== Segment start ==

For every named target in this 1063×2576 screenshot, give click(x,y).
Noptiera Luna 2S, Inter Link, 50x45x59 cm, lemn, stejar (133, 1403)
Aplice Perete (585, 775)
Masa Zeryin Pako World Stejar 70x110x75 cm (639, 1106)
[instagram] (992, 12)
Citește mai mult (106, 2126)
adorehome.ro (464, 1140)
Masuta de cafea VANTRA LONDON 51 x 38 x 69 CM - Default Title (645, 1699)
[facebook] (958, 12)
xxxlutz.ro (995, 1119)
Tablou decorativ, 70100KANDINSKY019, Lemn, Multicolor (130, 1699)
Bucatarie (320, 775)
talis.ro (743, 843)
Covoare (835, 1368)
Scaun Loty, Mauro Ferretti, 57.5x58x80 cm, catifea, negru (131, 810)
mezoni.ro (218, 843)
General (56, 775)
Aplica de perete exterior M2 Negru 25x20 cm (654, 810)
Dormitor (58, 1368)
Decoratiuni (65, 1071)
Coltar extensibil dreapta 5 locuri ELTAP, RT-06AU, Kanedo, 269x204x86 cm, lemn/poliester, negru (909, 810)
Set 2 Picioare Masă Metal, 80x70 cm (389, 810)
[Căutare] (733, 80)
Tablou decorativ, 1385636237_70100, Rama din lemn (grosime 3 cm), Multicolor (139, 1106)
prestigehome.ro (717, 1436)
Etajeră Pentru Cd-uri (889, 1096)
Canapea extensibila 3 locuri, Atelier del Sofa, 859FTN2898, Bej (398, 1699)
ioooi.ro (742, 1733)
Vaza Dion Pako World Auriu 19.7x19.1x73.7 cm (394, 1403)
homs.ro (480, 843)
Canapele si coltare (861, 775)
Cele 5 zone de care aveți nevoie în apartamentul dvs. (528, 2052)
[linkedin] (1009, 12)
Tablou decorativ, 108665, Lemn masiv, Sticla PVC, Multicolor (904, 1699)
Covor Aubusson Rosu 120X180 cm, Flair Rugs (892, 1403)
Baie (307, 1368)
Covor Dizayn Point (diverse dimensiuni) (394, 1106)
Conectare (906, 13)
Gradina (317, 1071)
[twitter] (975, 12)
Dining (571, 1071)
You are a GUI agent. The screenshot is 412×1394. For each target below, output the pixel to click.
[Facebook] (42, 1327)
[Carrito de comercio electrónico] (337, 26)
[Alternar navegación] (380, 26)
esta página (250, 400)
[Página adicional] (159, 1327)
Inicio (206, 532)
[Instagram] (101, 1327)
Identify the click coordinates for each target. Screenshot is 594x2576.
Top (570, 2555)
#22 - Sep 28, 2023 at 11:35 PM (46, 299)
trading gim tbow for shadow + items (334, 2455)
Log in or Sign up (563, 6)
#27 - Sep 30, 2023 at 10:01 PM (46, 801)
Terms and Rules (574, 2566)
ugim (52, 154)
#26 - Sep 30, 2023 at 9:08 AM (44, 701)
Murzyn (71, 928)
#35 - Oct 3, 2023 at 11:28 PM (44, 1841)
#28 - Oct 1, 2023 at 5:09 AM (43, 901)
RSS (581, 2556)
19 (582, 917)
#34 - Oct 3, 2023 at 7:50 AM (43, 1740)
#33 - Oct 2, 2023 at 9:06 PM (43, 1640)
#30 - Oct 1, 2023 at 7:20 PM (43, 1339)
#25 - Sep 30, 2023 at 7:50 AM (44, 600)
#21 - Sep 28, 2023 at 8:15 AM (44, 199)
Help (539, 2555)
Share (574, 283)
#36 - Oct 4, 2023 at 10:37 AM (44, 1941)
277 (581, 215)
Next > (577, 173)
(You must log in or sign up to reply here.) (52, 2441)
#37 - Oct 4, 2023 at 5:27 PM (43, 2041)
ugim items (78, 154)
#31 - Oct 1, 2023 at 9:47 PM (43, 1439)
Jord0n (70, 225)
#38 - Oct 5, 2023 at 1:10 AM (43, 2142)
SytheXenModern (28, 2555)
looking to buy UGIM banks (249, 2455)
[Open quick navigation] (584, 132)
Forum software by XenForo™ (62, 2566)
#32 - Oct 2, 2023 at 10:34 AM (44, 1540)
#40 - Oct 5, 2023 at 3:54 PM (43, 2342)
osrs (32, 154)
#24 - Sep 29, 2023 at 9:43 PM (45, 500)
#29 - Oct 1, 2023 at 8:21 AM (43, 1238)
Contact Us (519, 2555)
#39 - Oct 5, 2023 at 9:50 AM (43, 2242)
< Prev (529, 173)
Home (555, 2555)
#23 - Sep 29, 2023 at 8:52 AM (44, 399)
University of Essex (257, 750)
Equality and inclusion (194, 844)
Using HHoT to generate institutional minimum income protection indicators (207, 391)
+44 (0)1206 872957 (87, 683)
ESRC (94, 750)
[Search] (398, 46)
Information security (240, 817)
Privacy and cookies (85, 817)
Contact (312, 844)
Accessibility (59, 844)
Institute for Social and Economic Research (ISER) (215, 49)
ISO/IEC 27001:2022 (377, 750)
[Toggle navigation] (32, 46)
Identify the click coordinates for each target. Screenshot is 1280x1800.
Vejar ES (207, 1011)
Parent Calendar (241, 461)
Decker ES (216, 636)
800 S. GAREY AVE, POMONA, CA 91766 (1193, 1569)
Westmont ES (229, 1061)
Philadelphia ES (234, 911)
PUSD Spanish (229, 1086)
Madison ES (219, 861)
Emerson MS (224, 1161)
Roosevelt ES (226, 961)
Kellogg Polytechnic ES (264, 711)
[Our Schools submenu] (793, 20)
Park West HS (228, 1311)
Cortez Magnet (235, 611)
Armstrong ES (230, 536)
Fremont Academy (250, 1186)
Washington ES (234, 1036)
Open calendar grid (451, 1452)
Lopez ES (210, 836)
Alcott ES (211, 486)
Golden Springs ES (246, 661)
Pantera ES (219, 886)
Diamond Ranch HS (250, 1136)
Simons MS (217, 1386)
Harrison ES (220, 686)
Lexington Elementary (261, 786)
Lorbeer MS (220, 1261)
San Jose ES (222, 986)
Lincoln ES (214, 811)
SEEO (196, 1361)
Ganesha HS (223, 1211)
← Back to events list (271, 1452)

== Segment end ==

Going through the data above, count the lines where the string "locuri" appears, and answer with only that number.

2